Since World War II, she said, “There’s been a quiet revolution in the major gender roles that women have been playing. By the 1960s, a new group of women had entered the labor force...older women returning to the labor force after having children. And the next 20 years saw bigger changes in the participation age across all age groups.” Still, the male- female wage differential continued. Why? Blau suggested that lack of education and work experience were major causes. Also, “Women have been penalized for not being able to work long hours,” in many cases because of family responsibilities. But, she added, other, somewhat more insidious, psychological factors have persisted as well.
“Negotiation aversion” is one, she suggested, pointing out that “women may be more hesitant than men when negotiating for themselves, but not when negotiating for other than themselves.” She also cited studies showing that women “are more risk-averse than men and tend to shy away from competition.” However, she added, perhaps on the plus side for women, “Recent research points to the growing importance of interpersonal care and communication, areas that seem to favor women versus men. And in studies of sociability and teamwork, women come out higher than men.”
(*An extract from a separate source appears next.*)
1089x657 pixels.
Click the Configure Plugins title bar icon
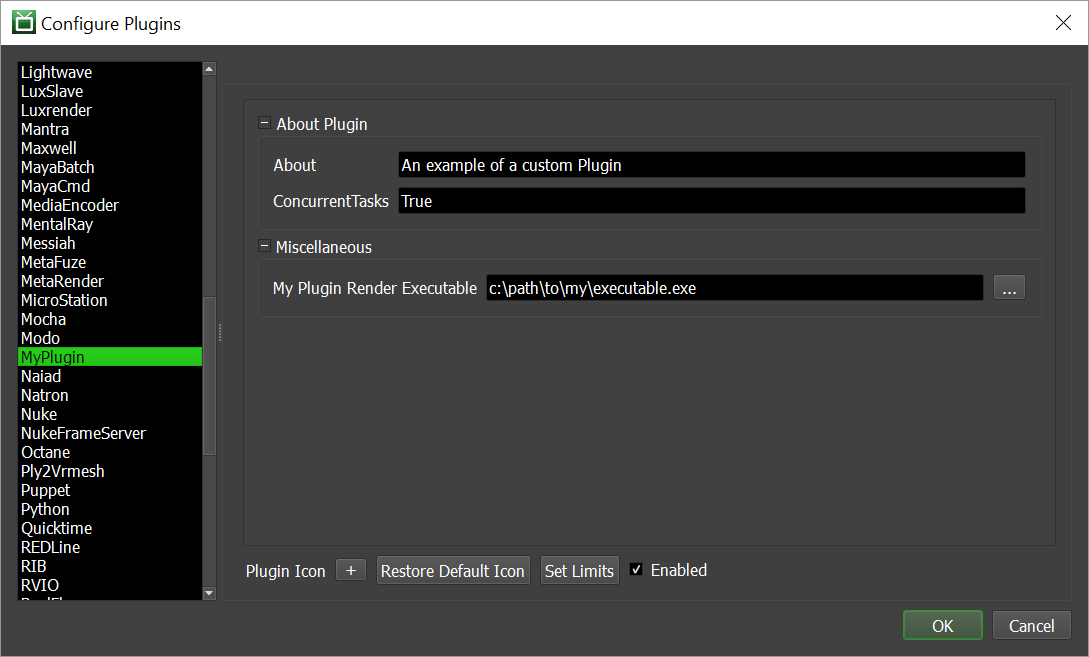[x=22, y=21]

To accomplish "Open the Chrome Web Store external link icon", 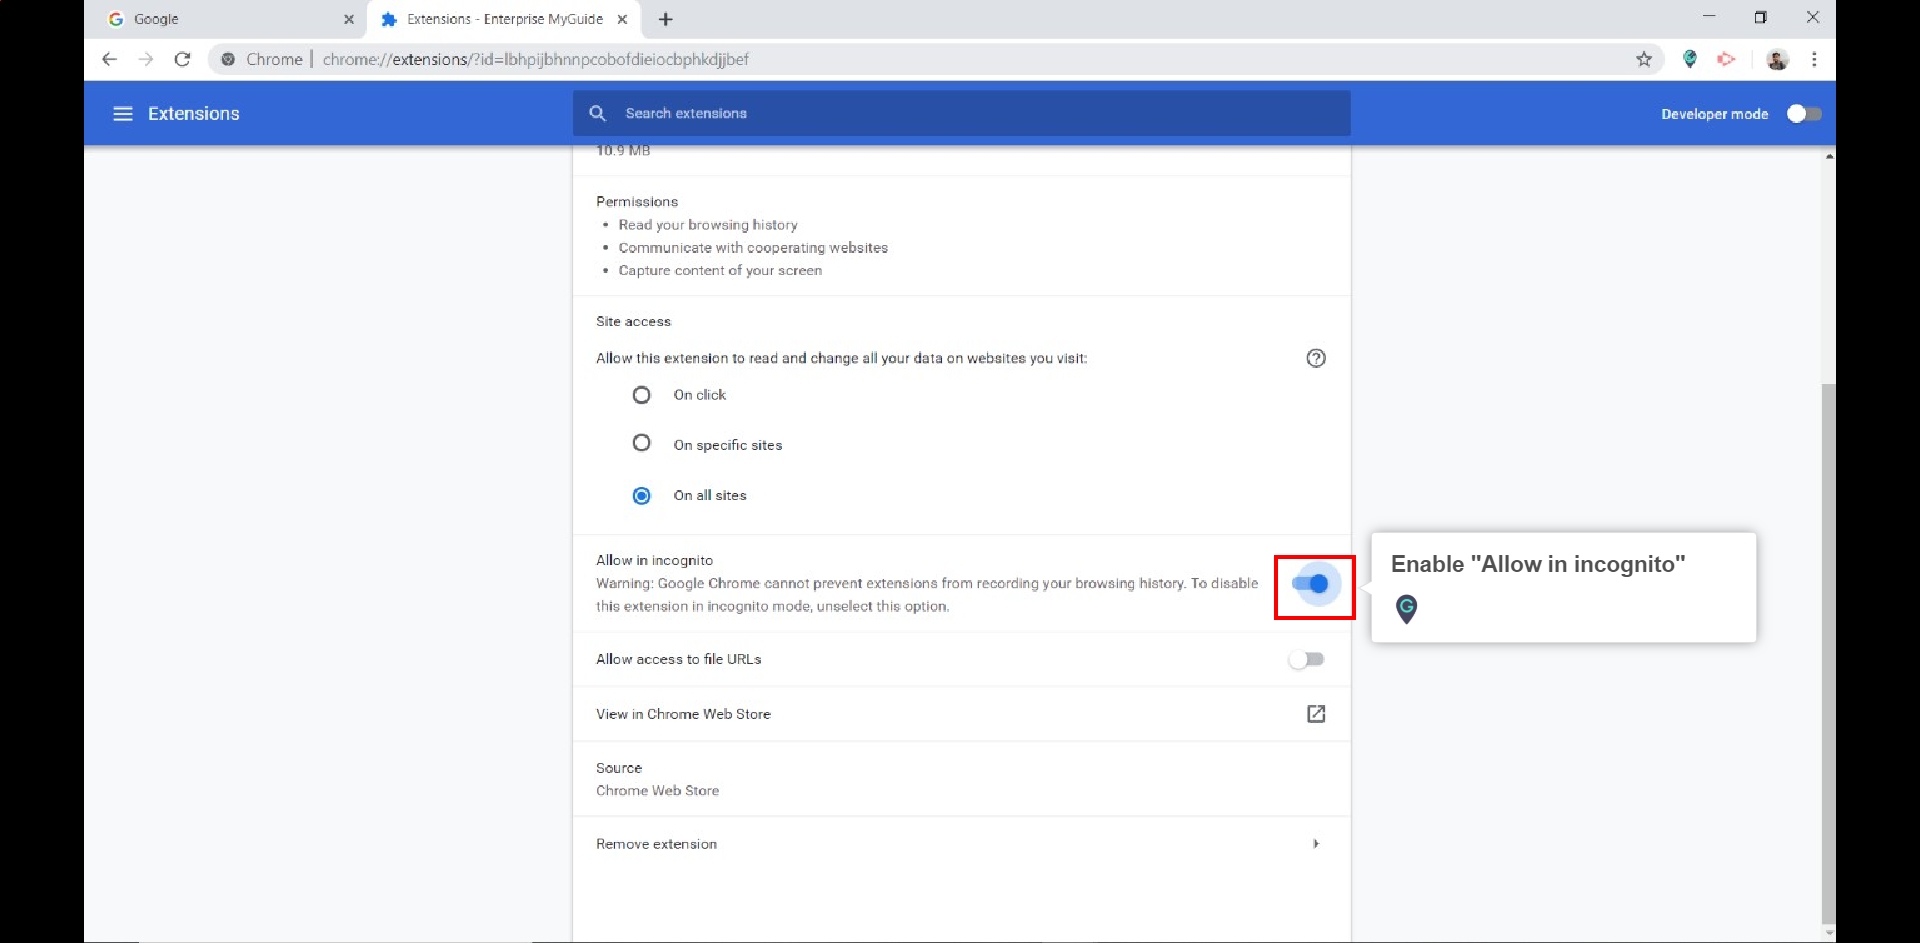I will 1316,714.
So what explains the persistent wage imbalance? Is it education? Until about 1980, men excelled here. “But women’s educational attainment is now higher than men’s—they’re earning 57 percent of awarded bachelor degrees,” Blau pointed out. Also affecting the men-women pay discrepancy, she explained, “is the fact that men tend to be in higher-paying trade or craft positions, women proportionately in health and education.”
But the job market is changing. Blau cited a decreasing demand for workers in the manufacturing sector, traditionally the stronghold of men, and an increasing demand for women in lifestyle, service, and health industries, particularly those requiring strong interpersonal skills. Also, women have moved out of typically female service jobs and into more traditional male professions, like law and medicine.
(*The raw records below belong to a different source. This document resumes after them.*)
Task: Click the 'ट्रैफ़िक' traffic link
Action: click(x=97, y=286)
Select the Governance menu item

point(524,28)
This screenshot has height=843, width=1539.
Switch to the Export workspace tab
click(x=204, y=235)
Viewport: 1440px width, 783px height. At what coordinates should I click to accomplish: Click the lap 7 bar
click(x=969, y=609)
Probing further, Blau cited recent studies and experiments, the results of which point to both conscious and unconscious stereotyping. “There is an ongoing prejudice [of] men not wanting to associate with women in the marketplace.” Hard to track, prejudice exists across a broad spectrum of fields and occupations, and has emotional and psychological ramifications.
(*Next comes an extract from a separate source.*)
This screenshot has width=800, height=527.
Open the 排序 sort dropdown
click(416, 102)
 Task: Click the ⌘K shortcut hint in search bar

Blau also pointed out that other research has revealed these factors:
Discrimination against mothers persists. Studies show that “mothers with the same qualifications as non-mothers were viewed as less committed and less motivated, and, if hired, it was recommended that they be paid less for their services than non- mothers.”
In the 1970s, it was apparent that only about five percent of symphony orchestra members countrywide were women, a situation that was addressed by withholding gender identity from the audition process. “Blind auditions greatly increased the probability that more and more women would be hired in orchestras,” she said.
Studies have uncovered “a notable amount of hiring discrimination” in restaurants, even in the recruiting practices of major research universities. To deal with applicants for laboratory management positions in one such facility, key faculty members were asked to evaluate résumés. “And,” said Blau, “the faculty, which included women, opted more for men than women.”
While the gender pay gap has changed little since the 1980s, Blau also opined that “we haven’t done enough to accommodate work and family.” More flexible work arrangements, now popular in Europe, could have a positive effect, she said. Another idea: “We could encourage more dads to take paternal leave—maybe create family leaves only for fathers,” a suggestion that lecture attendees applauded vigorously.